[Records drawn from a dataset]

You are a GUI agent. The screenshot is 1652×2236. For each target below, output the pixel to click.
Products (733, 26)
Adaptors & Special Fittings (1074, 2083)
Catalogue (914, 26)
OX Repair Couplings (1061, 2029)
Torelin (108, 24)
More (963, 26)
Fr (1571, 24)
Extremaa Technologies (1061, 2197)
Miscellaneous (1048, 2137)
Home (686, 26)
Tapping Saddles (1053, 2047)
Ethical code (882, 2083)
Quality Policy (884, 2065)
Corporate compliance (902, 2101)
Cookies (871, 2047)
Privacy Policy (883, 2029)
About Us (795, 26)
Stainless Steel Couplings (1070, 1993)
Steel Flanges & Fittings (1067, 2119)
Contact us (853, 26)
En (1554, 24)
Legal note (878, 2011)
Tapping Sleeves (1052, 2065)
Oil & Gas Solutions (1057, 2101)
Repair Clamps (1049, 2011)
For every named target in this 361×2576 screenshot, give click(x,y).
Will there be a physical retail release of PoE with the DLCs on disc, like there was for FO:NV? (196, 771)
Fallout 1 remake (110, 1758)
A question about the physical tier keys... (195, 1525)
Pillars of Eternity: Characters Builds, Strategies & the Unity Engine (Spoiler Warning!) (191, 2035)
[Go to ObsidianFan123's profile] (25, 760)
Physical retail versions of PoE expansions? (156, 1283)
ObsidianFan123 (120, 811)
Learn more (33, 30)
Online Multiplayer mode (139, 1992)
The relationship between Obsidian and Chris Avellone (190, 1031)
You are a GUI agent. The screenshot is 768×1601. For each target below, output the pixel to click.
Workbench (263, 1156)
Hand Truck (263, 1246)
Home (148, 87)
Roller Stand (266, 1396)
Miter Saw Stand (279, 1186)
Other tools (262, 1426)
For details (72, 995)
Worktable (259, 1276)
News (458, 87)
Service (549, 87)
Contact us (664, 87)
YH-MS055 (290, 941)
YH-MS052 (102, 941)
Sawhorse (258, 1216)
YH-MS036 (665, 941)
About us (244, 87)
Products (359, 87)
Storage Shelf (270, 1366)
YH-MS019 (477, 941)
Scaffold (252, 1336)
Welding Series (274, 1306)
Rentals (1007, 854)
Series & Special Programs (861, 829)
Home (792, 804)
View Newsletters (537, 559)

Task details:
What lines in the entries contain "retail"? Report each one by copying it.

Exercise output:
Will there be a physical retail release of PoE with the DLCs on disc, like there was for FO:NV? (196, 771)
Physical retail versions of PoE expansions? (156, 1283)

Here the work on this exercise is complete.